== The task ==
Copy all the lines of the data that include the word "Select".
Listed records START
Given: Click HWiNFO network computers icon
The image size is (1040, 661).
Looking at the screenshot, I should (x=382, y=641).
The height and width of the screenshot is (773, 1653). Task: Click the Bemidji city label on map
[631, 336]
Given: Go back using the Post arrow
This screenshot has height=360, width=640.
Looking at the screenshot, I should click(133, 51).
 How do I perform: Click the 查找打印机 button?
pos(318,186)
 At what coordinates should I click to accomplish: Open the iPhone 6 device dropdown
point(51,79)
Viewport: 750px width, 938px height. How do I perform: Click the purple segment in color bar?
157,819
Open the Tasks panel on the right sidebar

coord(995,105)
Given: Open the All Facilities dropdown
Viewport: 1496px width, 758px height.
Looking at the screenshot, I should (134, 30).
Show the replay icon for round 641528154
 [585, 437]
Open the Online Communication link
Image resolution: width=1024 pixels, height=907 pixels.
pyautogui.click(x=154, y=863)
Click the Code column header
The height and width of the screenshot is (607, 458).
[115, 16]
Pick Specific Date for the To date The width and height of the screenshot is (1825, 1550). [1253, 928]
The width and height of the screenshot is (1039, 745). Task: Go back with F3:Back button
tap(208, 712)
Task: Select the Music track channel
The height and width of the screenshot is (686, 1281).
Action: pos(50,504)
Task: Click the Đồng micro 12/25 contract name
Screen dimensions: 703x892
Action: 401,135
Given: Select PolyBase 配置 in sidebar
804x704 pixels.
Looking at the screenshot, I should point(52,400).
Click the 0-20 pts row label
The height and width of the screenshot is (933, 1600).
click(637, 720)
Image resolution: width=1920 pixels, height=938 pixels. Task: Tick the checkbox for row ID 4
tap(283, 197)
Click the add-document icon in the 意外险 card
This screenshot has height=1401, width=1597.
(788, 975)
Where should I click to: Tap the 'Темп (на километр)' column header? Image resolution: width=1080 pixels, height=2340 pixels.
Listed records END
== Solved problem ==
Task: Select the Music track channel
Given: Select PolyBase 配置 in sidebar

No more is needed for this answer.